#### [PROVIDED PASSAGE]

--- START ---

How to get fuel to future interplanetary vehicles: Beam it up to them with lasers.
It may sound far-fetched, but the day is coming when lasers will beam power to spacecraft, lunar/Martian rovers, and sherpalike robots that carry payloads up a thin tether into the upper atmosphere and beyond. Although researchers worldwide concur that power-beaming capabilities are decades away, a range of experimental efforts give promise that lasers may, in the not too distant future, provide cheap, safe, and reliable access to space.
LASERS AS CONDUCTORS
The notion of beaming power is not recent. It was the brainchild of Nikola Tesla, one of the most prolific inventors of the 20th century. Although little is known about the mechanism behind his so-called Death Ray, Tesla said the device could focus tremendous amounts of energy into a thin beam so concentrated it would not scatter, even over huge distances. It is uncertain if Tesla ever successfully built a full-scale version but recent advances in lasers, optics, and solar-panel technologies may soon turn his power-beaming vision into more than just a tool of destruction.

--- END ---

#### [INFORMATION PROVIDED]
--- START ---

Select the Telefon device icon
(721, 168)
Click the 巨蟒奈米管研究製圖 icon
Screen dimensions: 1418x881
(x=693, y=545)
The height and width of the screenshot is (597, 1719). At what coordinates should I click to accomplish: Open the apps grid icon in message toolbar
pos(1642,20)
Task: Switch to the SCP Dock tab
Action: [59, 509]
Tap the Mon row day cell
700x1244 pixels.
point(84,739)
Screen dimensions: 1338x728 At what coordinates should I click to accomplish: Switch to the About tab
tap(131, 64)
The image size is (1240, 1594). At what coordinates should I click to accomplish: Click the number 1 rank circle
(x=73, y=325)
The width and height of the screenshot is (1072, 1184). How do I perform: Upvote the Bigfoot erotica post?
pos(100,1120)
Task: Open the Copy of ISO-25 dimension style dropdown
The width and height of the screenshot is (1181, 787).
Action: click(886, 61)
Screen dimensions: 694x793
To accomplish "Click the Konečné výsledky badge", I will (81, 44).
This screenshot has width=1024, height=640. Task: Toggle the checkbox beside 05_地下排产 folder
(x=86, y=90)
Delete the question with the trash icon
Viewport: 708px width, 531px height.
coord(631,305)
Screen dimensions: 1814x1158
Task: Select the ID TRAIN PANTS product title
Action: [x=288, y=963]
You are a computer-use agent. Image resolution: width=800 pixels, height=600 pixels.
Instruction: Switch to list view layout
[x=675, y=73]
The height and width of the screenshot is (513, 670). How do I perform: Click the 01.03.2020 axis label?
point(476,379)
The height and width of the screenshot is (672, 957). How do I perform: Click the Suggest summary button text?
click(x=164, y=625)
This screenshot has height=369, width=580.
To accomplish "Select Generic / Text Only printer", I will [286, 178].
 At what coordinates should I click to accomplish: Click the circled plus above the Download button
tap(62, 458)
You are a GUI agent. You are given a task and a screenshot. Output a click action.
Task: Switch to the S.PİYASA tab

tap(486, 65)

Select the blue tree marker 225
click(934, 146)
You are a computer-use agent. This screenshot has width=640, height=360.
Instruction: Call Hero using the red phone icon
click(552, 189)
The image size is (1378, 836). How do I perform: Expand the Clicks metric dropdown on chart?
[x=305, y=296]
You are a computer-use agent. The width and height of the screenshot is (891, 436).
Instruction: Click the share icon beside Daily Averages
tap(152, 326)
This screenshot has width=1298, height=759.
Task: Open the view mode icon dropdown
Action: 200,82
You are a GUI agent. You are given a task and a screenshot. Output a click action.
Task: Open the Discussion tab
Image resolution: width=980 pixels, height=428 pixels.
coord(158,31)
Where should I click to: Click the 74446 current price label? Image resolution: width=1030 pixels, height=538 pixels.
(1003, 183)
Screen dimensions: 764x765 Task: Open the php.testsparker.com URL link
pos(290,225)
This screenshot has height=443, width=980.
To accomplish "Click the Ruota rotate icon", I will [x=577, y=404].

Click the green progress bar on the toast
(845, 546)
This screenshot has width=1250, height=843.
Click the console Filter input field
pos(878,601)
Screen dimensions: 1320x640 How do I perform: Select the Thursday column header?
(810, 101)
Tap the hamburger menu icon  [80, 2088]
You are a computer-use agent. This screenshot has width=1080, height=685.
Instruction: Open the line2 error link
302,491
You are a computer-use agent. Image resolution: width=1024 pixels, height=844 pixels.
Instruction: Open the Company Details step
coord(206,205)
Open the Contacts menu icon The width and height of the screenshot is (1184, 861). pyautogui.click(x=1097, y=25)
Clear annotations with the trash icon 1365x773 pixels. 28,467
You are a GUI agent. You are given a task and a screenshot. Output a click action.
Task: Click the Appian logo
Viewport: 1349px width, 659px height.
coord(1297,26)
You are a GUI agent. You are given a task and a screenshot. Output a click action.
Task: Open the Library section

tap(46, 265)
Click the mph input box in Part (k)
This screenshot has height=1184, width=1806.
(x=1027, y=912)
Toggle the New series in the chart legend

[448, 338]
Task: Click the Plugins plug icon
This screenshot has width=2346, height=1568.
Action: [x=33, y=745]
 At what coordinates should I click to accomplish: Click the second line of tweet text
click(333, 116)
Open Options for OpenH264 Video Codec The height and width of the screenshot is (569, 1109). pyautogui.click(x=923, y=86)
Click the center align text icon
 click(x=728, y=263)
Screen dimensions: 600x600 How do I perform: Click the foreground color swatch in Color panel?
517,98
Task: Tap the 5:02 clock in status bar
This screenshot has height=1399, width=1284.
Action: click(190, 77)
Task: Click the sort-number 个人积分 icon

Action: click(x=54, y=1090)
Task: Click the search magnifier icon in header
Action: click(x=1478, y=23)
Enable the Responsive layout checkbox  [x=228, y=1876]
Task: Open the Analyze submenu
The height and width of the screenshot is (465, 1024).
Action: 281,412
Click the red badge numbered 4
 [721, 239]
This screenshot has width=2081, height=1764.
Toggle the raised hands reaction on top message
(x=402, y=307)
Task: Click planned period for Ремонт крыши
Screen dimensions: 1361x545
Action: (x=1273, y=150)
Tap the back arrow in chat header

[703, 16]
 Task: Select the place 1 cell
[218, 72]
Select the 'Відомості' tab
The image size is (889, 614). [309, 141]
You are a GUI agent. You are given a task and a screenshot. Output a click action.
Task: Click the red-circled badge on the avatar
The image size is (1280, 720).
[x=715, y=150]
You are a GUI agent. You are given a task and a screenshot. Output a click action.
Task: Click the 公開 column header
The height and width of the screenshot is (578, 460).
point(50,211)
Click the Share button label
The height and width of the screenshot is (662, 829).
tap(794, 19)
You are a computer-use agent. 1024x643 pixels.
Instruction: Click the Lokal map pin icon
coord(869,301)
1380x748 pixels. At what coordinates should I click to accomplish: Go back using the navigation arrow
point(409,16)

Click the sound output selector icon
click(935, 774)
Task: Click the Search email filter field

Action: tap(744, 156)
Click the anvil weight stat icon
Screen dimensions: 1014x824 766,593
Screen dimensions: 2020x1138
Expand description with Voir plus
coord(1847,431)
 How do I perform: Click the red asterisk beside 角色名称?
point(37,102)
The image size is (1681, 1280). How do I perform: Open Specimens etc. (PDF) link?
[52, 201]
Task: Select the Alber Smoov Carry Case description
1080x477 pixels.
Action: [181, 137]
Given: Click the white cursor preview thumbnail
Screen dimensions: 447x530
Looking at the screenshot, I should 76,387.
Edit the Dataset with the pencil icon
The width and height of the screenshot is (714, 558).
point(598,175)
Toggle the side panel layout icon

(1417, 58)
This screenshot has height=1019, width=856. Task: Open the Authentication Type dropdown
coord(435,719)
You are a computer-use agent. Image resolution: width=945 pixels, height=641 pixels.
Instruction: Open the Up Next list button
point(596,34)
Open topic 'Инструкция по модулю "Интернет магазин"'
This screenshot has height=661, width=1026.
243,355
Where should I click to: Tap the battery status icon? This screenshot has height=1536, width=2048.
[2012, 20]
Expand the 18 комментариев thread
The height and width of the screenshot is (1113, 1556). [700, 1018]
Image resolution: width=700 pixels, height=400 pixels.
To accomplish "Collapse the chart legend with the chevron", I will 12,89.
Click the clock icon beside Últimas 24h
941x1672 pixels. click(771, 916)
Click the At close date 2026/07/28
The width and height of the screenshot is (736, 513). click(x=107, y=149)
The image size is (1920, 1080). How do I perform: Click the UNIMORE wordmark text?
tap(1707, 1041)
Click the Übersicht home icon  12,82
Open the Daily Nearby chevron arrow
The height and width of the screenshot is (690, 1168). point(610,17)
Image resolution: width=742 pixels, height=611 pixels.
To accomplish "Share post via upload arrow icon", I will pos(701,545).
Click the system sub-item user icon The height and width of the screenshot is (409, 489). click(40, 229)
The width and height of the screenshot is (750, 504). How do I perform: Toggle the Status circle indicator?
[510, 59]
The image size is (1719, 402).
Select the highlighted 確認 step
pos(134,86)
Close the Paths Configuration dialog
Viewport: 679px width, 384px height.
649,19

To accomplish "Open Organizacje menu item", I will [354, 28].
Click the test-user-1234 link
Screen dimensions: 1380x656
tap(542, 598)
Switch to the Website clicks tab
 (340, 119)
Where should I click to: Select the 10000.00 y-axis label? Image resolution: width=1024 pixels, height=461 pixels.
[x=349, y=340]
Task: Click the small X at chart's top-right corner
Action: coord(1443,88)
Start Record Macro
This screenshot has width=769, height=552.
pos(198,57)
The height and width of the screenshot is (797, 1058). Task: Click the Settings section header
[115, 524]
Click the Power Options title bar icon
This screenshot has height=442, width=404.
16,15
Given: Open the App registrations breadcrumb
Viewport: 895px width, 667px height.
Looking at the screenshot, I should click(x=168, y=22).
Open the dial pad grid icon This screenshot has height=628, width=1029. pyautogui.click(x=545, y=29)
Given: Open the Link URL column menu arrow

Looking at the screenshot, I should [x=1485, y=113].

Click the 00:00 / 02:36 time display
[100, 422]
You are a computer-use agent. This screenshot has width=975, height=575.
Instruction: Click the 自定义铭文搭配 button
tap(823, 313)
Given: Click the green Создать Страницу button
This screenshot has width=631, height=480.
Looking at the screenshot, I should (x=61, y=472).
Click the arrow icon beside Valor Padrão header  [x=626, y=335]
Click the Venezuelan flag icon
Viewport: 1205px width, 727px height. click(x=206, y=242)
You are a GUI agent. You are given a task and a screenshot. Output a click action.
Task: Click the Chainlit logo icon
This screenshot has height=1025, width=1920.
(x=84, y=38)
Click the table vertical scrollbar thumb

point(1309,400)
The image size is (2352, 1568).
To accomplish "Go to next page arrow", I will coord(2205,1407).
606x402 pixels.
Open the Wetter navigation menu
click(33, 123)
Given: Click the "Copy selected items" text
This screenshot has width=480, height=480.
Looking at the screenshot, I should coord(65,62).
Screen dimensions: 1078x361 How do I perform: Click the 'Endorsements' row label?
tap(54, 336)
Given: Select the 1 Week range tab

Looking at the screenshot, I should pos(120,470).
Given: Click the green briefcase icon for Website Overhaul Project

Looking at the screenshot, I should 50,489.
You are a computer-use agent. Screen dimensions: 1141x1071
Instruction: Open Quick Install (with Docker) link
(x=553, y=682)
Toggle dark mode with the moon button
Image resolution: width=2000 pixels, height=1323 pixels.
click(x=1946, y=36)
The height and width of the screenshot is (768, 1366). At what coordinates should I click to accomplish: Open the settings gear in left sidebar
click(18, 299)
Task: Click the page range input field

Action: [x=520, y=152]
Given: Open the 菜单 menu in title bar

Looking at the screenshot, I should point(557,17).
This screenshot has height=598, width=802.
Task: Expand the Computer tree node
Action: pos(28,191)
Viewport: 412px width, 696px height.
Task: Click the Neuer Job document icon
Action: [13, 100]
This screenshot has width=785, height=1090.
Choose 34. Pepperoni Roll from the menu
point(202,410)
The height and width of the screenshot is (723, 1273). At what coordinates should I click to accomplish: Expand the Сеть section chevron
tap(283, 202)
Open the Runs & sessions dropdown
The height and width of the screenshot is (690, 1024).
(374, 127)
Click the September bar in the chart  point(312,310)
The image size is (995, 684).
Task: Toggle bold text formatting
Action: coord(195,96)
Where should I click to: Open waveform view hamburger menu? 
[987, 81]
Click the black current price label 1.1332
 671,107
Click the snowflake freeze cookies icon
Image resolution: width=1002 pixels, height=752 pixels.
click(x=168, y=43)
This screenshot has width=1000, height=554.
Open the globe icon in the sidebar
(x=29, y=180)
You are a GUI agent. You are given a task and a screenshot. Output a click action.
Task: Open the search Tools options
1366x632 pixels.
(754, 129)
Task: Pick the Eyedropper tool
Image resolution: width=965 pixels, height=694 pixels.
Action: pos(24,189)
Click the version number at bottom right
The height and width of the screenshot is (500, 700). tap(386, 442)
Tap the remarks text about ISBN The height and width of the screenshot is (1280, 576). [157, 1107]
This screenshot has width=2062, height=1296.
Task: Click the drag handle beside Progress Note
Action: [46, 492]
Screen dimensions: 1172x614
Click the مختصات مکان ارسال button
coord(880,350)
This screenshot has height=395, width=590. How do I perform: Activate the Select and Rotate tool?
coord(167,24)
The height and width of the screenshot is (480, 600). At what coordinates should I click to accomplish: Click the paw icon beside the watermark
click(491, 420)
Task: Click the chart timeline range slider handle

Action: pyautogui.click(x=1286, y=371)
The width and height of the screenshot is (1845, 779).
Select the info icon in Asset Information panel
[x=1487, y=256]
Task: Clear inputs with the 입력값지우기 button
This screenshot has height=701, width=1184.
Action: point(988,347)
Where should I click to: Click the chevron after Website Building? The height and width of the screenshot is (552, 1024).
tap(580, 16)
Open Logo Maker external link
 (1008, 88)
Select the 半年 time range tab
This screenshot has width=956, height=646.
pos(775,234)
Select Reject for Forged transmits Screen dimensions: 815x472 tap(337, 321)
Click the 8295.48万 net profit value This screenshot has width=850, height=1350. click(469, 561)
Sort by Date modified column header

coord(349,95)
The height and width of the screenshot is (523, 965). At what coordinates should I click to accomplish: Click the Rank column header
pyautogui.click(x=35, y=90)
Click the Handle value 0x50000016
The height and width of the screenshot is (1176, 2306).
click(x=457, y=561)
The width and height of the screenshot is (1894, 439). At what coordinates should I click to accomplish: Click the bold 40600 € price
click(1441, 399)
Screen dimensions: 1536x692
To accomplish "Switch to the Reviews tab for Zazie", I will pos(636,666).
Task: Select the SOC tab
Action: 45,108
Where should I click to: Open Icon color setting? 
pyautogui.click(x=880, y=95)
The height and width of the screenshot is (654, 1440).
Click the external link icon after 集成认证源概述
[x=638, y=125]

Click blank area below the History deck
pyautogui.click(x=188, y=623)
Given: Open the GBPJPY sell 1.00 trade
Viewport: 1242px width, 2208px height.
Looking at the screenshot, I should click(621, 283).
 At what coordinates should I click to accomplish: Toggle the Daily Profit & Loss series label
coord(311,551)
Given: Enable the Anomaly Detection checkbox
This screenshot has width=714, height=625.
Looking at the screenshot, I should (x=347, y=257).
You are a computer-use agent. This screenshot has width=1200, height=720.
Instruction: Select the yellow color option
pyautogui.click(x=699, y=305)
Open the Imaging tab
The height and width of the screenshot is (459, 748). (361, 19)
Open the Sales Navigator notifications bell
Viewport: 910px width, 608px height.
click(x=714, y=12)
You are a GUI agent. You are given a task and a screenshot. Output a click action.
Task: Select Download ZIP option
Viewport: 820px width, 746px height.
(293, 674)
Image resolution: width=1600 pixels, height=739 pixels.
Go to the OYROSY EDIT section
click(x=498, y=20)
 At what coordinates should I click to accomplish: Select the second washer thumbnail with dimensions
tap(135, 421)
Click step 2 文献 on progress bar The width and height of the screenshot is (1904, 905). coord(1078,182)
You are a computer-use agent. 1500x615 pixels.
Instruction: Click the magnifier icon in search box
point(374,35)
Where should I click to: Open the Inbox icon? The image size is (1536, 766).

--- END ---

#### [EXPLORE THE MATERIAL]
1. Please list every kind of vehicle or machine that the passage on laser power beaming says lasers will one day beam power to.
2. In the passage on laser power beaming, write the text again starting at the words "It may sound" and ending after "access to space.", substituting "years" for "decades".

#### [SOLVED PROBLEMS]
1.
- spacecraft
- lunar/Martian rovers
- sherpalike robots that carry payloads up a thin tether into the upper atmosphere and beyond

2.
It may sound far-fetched, but the day is coming when lasers will beam power to spacecraft, lunar/Martian rovers, and sherpalike robots that carry payloads up a thin tether into the upper atmosphere and beyond. Although researchers worldwide concur that power-beaming capabilities are years away, a range of experimental efforts give promise that lasers may, in the not too distant future, provide cheap, safe, and reliable access to space.